*What the exercise asks*.
Beginning at the line containing "Task: Click L:1820.40 in second indicator row", give again every line through the end of the data, unchanged and with both ends included. Drop any pictures.

*Source data*.
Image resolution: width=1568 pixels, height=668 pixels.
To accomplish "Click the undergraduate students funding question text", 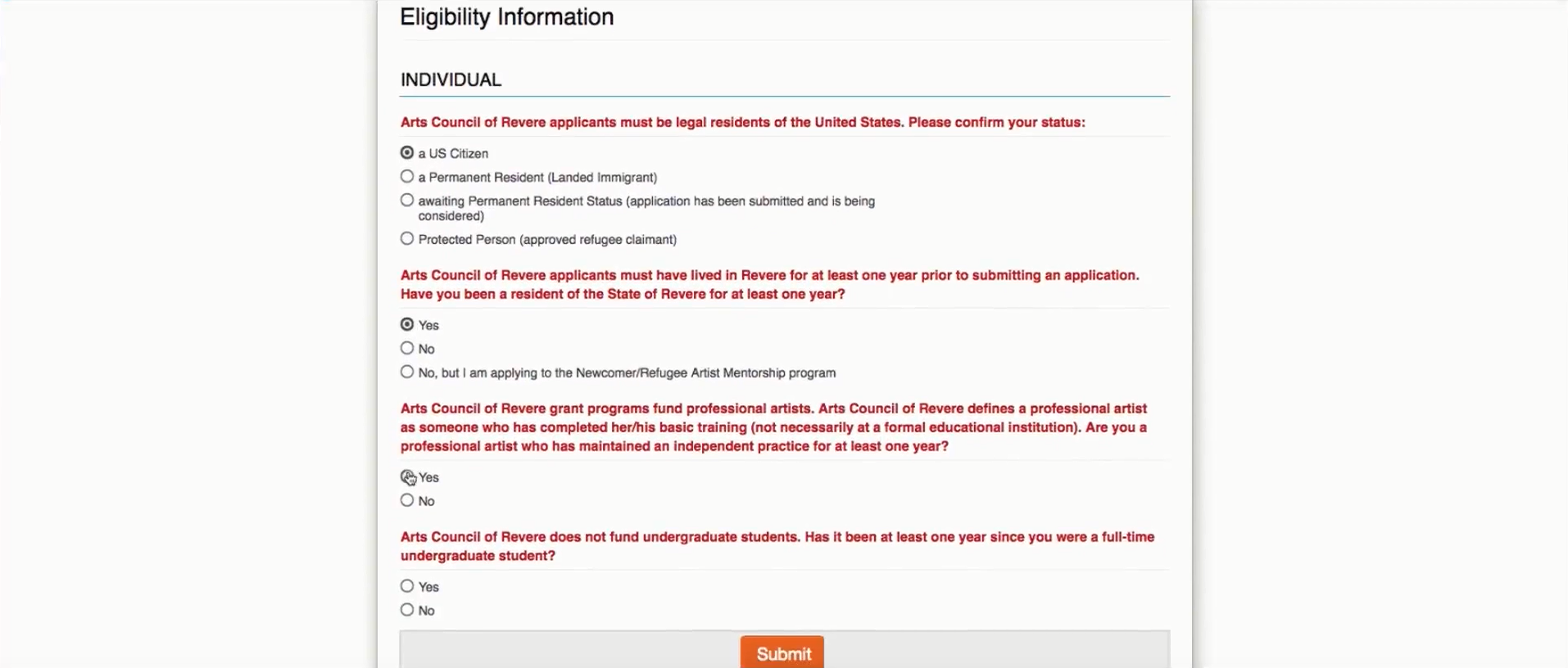I will [777, 546].
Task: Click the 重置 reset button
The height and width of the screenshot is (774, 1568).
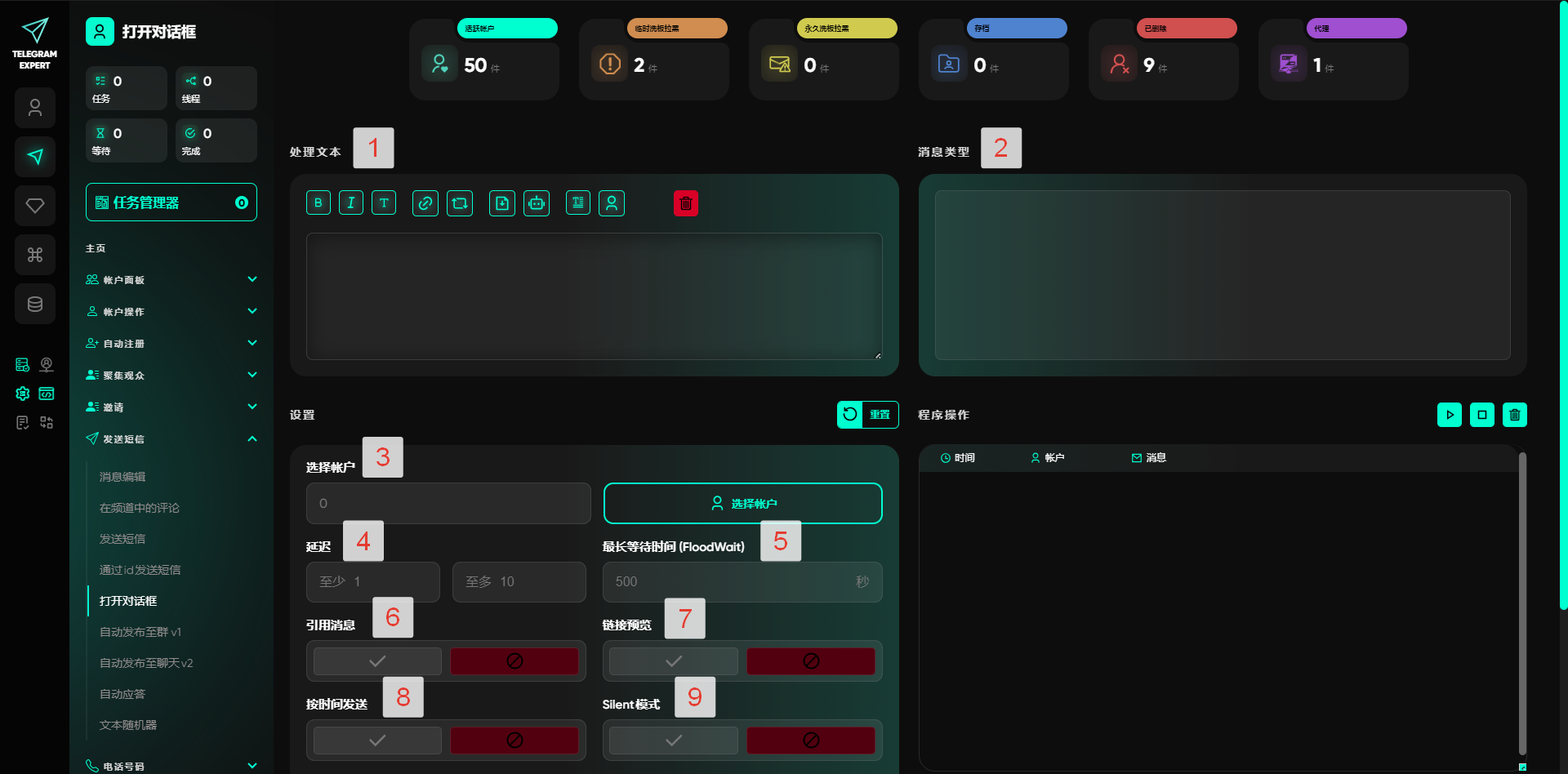Action: pos(868,415)
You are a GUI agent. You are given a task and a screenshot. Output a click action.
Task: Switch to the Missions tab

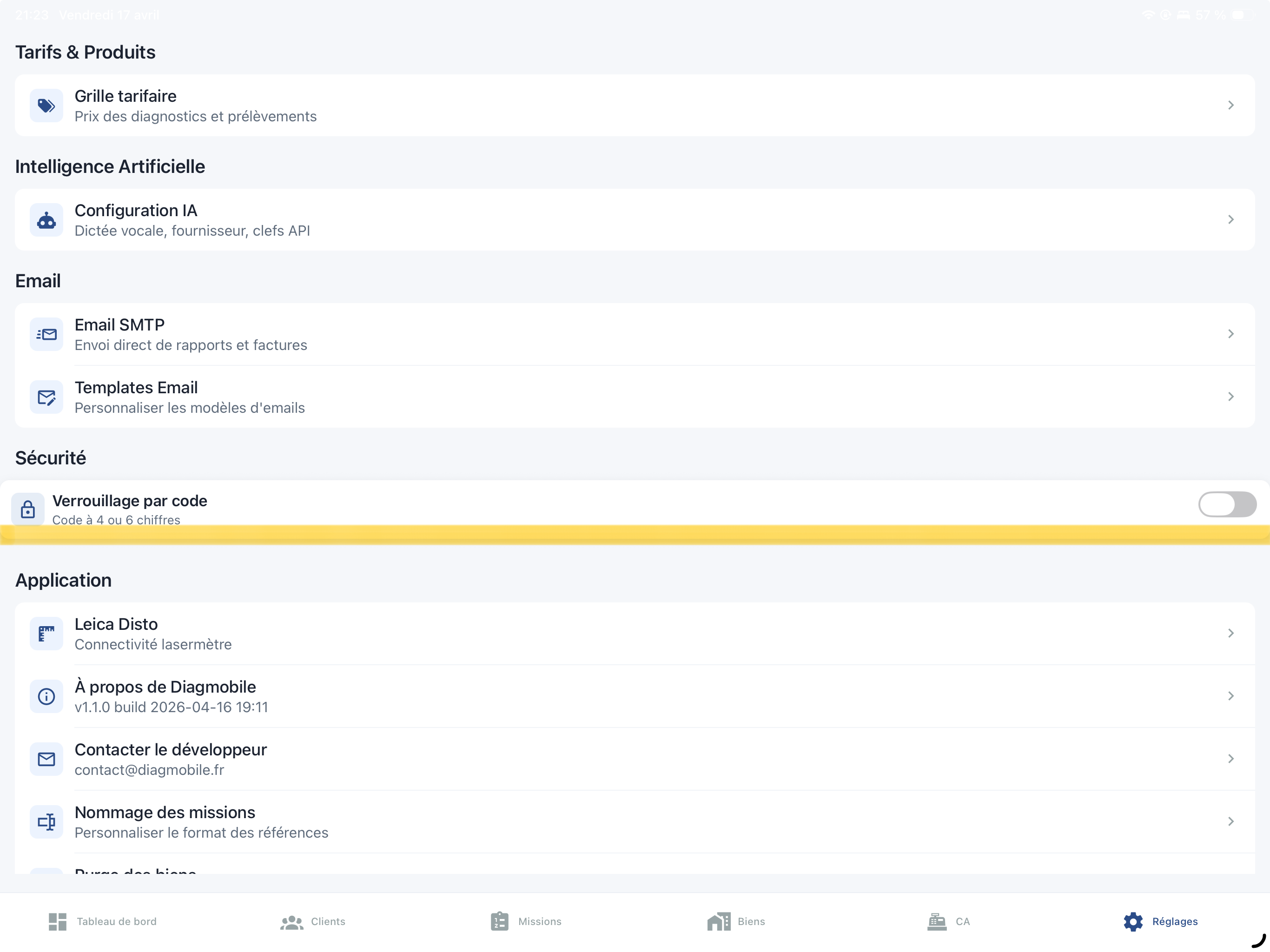[525, 922]
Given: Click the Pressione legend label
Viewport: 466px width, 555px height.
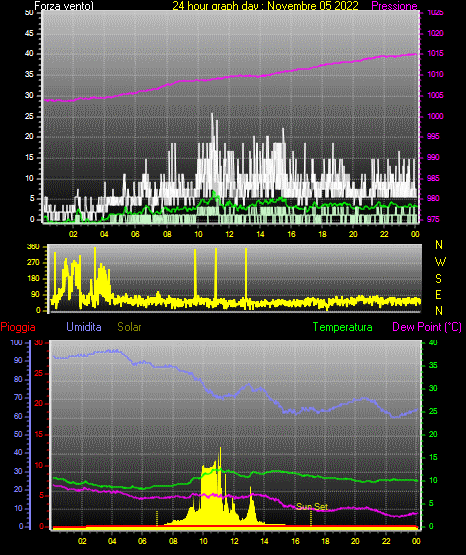Looking at the screenshot, I should coord(394,5).
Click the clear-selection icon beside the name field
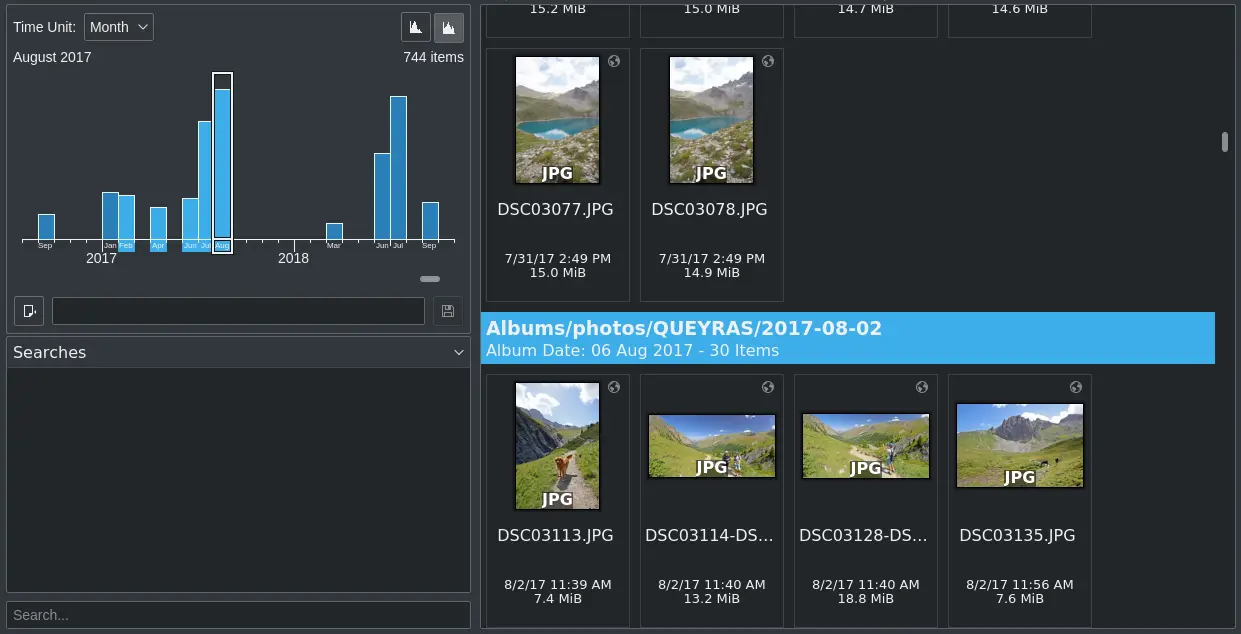1241x634 pixels. (29, 311)
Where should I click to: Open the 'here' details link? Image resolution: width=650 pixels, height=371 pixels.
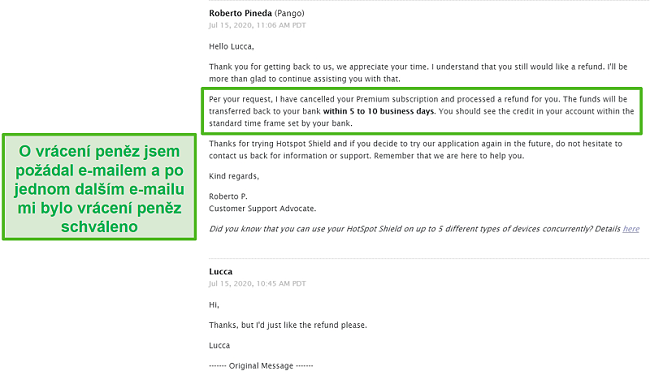click(x=631, y=229)
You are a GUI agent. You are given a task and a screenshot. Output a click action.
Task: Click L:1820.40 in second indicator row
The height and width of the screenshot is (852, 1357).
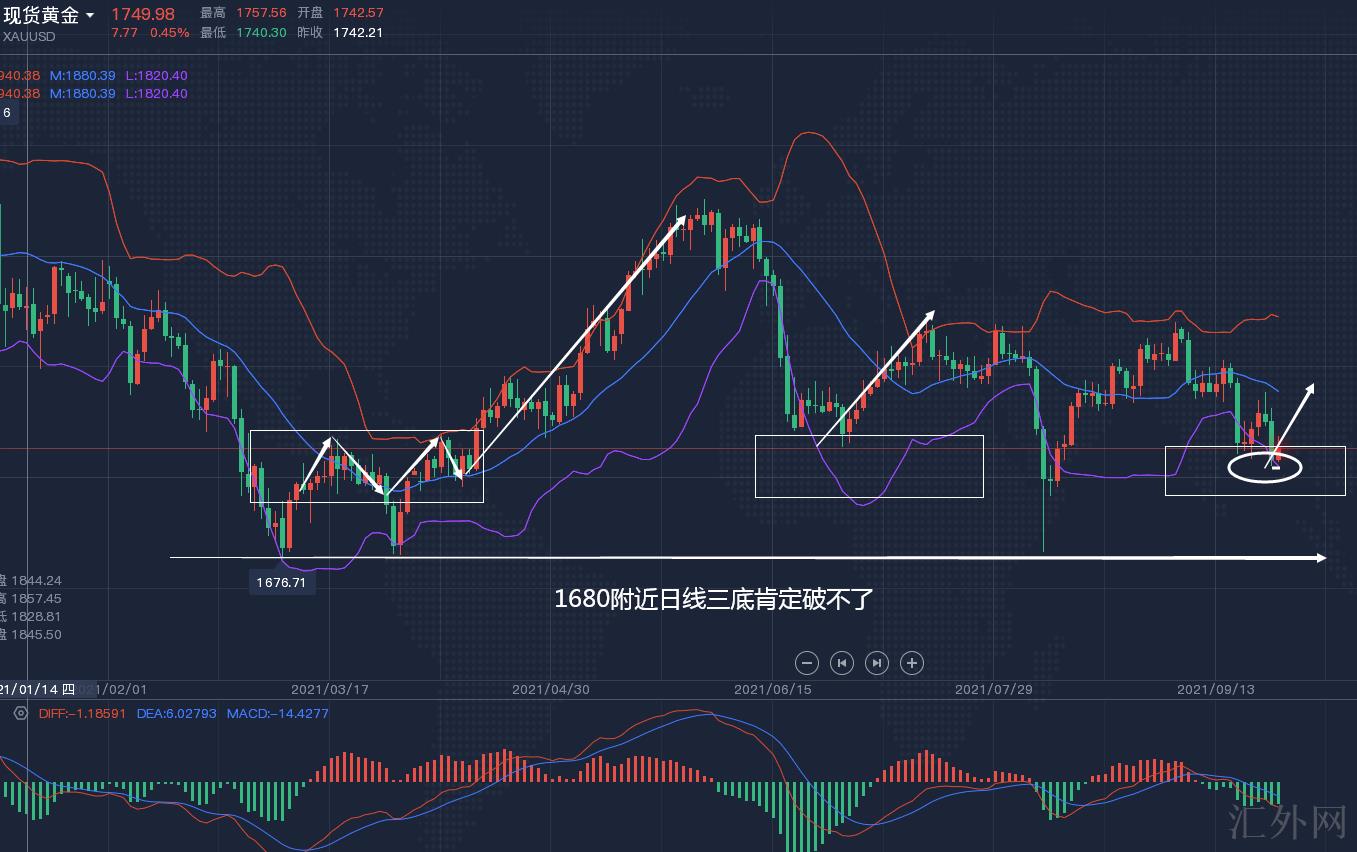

*Response below*.
Task: Click L:1820.40 in second indicator row
The height and width of the screenshot is (852, 1357).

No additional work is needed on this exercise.